## Input for this task
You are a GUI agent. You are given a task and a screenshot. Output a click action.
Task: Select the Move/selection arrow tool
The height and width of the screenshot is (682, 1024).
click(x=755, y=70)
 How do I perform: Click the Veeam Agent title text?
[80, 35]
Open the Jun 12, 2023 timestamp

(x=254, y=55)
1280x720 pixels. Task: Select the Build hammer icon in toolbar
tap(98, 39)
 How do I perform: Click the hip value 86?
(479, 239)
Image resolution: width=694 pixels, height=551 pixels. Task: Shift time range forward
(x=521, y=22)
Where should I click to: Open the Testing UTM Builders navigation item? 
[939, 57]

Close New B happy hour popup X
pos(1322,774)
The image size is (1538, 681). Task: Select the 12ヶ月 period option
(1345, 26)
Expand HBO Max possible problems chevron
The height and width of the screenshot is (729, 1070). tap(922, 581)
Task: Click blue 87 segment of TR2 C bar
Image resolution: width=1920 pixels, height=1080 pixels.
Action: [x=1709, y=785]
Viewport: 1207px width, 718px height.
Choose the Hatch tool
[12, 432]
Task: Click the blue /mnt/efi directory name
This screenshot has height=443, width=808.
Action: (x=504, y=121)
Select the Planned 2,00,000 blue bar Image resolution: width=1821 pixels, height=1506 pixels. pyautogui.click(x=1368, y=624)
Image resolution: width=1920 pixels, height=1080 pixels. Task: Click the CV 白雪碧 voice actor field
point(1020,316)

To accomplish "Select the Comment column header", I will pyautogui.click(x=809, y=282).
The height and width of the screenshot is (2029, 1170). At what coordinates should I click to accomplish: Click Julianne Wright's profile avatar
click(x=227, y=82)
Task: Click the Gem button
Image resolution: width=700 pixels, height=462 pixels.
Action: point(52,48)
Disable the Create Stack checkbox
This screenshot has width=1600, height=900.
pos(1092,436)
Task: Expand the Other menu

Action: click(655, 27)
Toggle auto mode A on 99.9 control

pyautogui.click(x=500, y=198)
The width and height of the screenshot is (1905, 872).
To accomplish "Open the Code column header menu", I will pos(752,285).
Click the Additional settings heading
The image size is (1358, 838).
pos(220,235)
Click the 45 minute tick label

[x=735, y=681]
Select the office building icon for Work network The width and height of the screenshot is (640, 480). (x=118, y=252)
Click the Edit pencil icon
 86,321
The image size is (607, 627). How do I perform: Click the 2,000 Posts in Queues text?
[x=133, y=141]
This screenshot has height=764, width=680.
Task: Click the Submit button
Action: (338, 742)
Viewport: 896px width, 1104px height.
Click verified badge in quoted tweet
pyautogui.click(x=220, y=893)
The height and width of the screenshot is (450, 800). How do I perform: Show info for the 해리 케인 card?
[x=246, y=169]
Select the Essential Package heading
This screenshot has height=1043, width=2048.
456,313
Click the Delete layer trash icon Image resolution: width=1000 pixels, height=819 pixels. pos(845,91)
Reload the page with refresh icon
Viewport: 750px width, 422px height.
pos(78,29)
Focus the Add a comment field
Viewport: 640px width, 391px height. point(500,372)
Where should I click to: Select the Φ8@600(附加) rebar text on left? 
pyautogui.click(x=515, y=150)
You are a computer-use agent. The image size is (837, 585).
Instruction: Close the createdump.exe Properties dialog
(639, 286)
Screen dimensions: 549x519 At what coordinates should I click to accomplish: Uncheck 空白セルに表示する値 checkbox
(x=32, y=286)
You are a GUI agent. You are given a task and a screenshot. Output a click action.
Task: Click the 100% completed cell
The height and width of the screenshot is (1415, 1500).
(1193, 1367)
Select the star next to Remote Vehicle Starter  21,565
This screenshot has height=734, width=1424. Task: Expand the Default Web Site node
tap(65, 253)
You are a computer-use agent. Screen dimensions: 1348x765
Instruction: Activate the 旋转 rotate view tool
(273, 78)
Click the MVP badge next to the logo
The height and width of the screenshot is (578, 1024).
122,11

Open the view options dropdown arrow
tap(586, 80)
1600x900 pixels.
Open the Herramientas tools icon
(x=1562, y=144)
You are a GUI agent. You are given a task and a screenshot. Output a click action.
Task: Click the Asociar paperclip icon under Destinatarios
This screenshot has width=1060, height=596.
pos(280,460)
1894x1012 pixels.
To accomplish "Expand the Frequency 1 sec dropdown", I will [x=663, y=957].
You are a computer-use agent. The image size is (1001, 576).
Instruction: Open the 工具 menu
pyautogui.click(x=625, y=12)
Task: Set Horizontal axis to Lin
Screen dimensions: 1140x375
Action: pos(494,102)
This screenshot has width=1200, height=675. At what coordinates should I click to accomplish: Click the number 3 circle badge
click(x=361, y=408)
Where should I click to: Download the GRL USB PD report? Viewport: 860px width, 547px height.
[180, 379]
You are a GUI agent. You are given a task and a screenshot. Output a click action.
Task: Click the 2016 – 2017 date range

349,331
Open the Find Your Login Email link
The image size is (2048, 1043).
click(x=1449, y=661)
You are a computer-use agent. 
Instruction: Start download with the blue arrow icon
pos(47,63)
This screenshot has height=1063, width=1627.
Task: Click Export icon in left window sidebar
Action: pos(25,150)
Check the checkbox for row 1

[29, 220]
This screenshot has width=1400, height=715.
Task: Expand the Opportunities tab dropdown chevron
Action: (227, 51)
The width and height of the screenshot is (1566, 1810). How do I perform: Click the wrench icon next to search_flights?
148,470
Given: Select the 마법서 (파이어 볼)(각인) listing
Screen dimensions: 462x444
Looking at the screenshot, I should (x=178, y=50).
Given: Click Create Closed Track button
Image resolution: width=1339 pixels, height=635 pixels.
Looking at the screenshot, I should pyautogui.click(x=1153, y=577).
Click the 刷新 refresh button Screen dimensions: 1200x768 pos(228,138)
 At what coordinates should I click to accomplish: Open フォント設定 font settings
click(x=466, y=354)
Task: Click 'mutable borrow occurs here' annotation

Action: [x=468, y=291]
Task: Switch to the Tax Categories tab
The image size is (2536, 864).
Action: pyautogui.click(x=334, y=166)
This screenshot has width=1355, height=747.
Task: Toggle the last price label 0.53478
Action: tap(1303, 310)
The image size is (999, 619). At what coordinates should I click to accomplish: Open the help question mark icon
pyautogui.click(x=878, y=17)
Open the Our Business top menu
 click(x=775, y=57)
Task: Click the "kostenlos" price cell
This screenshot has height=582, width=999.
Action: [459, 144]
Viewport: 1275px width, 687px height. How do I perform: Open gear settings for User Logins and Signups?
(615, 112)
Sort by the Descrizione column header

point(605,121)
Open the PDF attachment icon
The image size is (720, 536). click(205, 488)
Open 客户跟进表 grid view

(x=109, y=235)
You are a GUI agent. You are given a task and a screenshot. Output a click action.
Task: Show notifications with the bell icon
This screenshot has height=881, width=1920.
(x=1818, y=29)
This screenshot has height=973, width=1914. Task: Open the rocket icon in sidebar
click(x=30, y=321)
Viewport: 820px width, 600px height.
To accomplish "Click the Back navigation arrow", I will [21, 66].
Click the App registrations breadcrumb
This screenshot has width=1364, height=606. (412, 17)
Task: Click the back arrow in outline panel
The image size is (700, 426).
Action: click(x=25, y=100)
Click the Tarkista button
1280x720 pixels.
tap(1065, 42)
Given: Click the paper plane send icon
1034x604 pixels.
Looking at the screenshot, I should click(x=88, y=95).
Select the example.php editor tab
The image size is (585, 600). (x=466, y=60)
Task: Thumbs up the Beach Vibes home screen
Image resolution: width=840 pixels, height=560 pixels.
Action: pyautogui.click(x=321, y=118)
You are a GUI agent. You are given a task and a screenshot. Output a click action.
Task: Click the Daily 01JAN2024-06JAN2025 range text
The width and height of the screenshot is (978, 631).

## Your goal
State how many lines in the entries hold the word "computer", giving the number alone.

## Answer for this exercise
4